Stored items
********

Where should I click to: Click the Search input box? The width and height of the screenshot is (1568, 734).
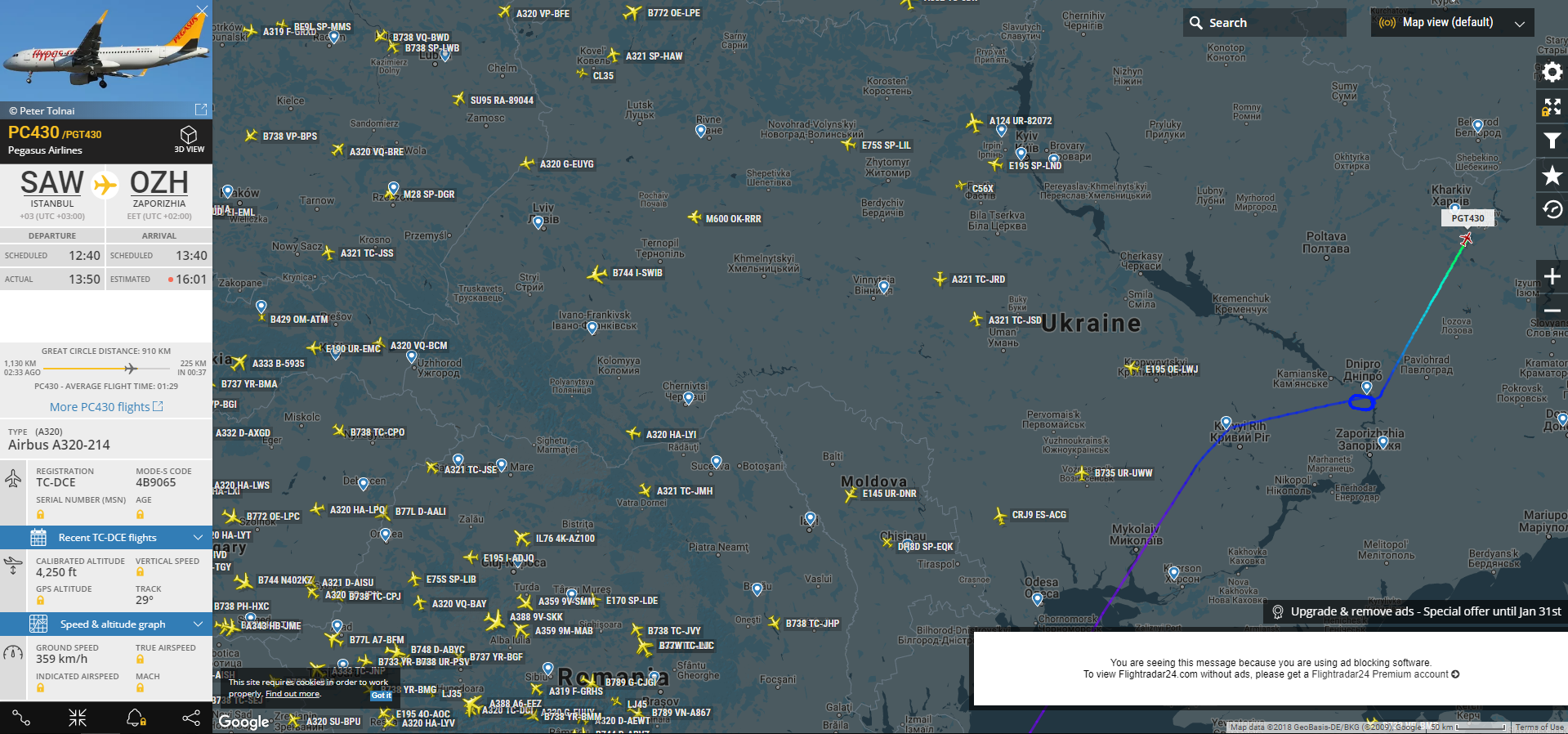[x=1264, y=23]
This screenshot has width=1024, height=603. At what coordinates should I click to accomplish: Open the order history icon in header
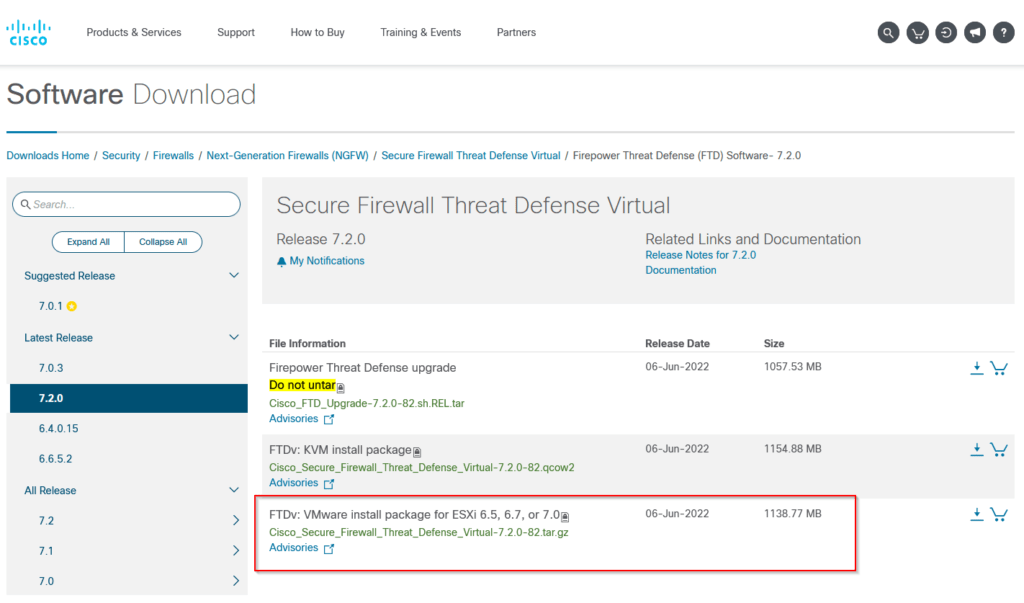[x=946, y=32]
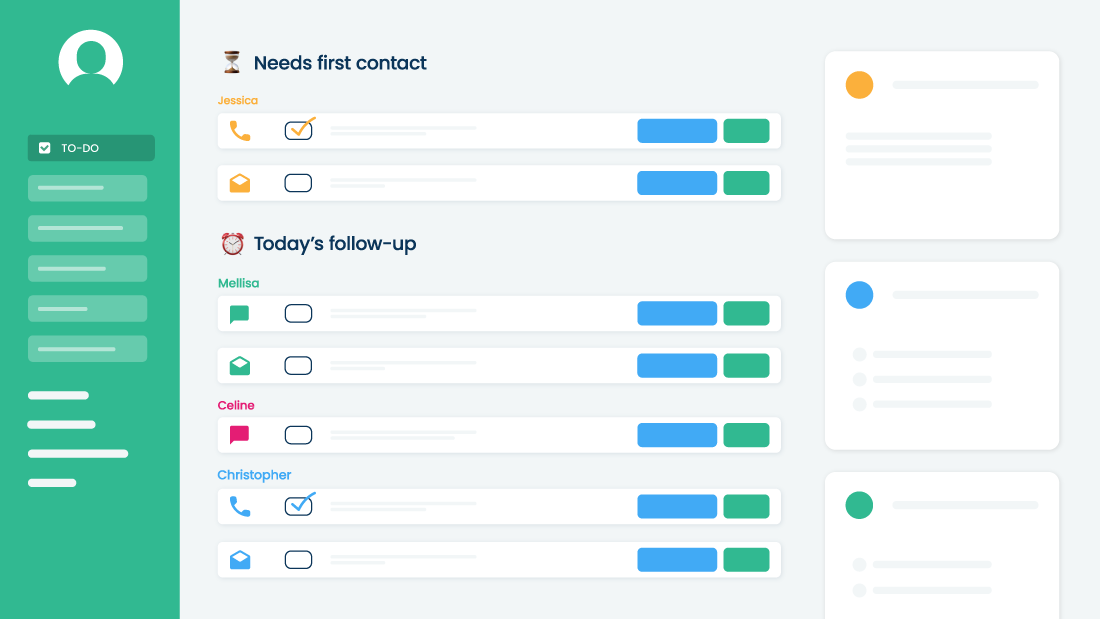Open Christopher's contact name link

tap(254, 475)
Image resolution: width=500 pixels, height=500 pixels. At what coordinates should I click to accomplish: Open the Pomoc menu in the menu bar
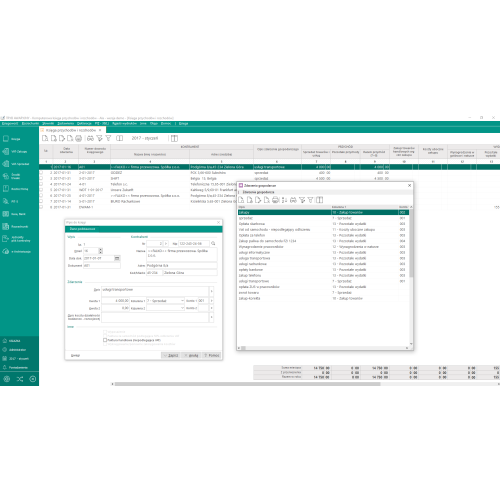point(166,123)
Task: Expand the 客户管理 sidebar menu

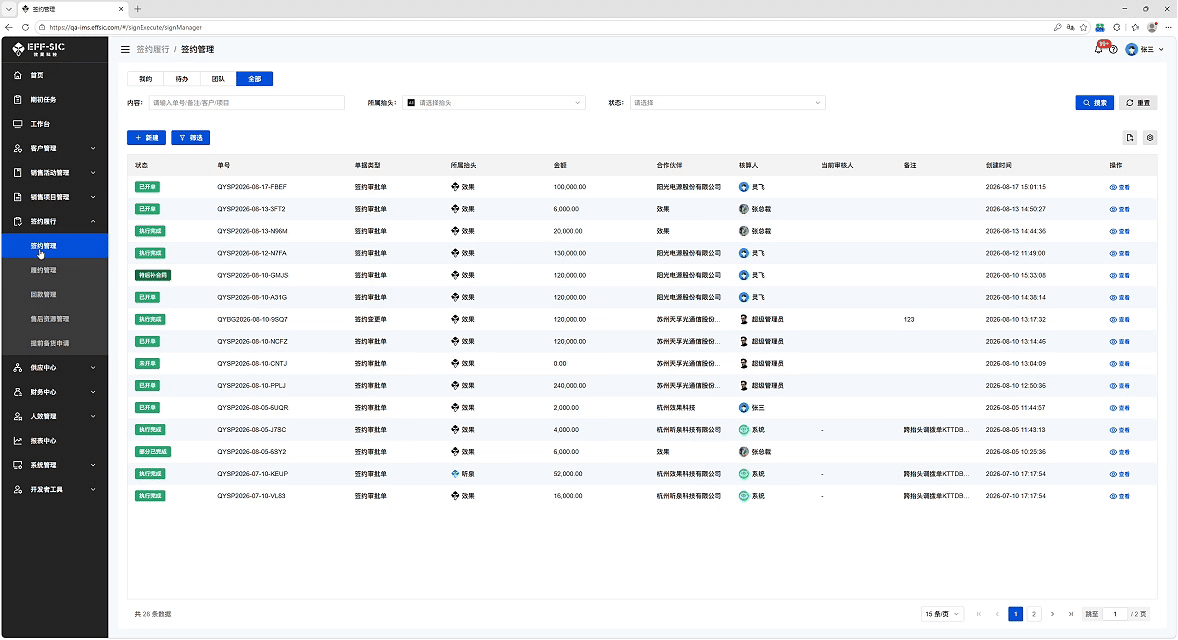Action: pos(54,148)
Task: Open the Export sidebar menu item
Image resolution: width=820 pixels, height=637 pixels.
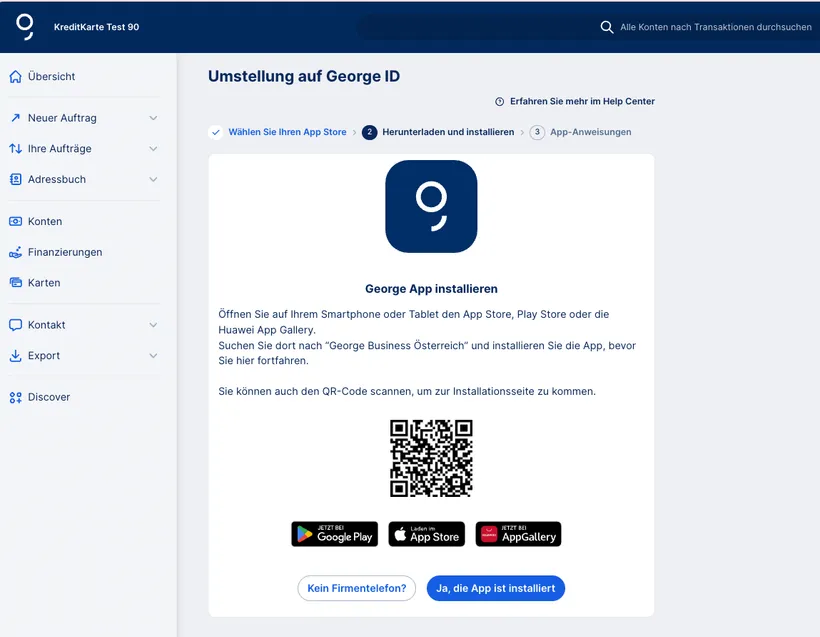Action: tap(44, 356)
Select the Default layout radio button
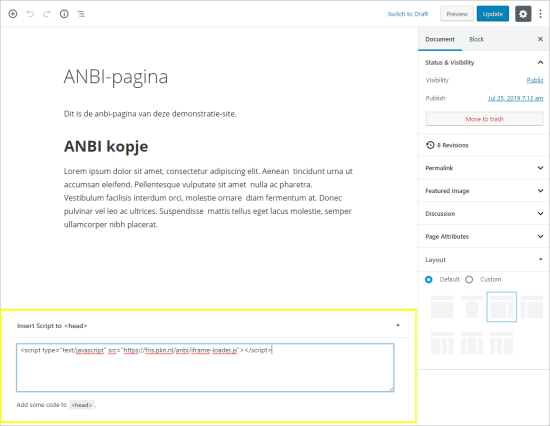Viewport: 550px width, 426px height. coord(429,280)
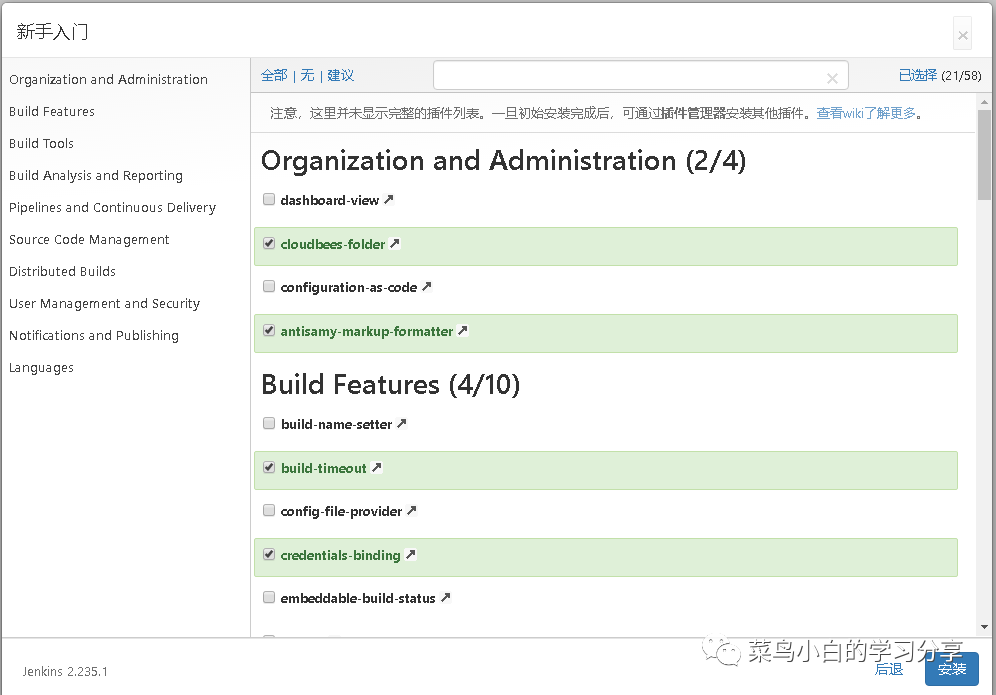
Task: Open cloudbees-folder external link icon
Action: [x=395, y=244]
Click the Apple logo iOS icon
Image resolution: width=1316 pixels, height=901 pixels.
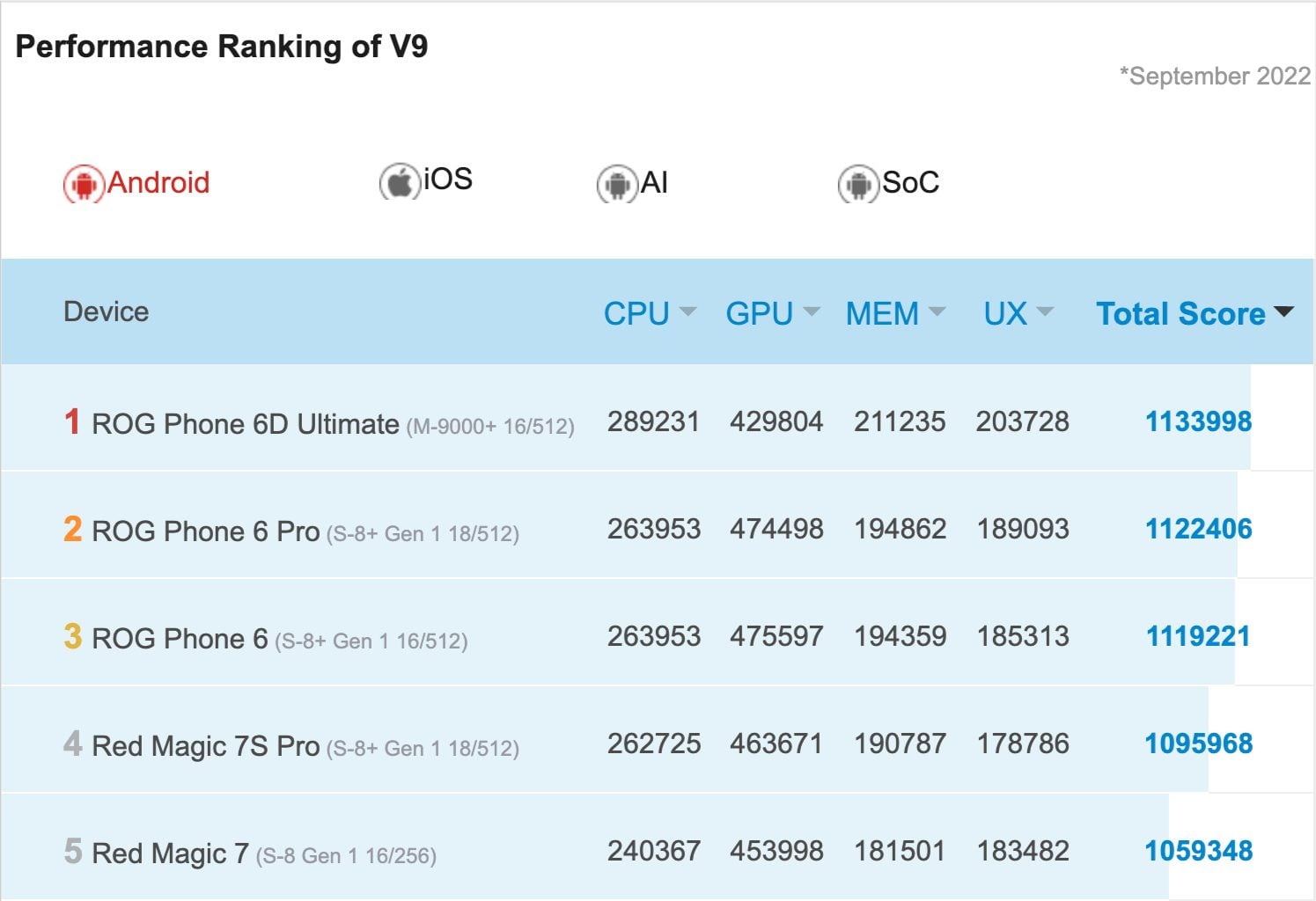pyautogui.click(x=400, y=182)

********

--- PROBLEM STATEMENT ---
When you reach the line containing "Task: Expand the 客户管理 sidebar menu" in the entries above, please retype it and each line after it through the last one, exactly, without the pictures.

--- RESPONSE TO THIS TASK ---
Task: Expand the 客户管理 sidebar menu

Action: pos(54,148)
Task: Open the Export sidebar menu item
Image resolution: width=820 pixels, height=637 pixels.
Action: tap(44, 356)
Select the Default layout radio button
Viewport: 550px width, 426px height. coord(429,280)
Task: Open cloudbees-folder external link icon
Action: [x=395, y=244]
Click the Apple logo iOS icon
Image resolution: width=1316 pixels, height=901 pixels.
pyautogui.click(x=400, y=182)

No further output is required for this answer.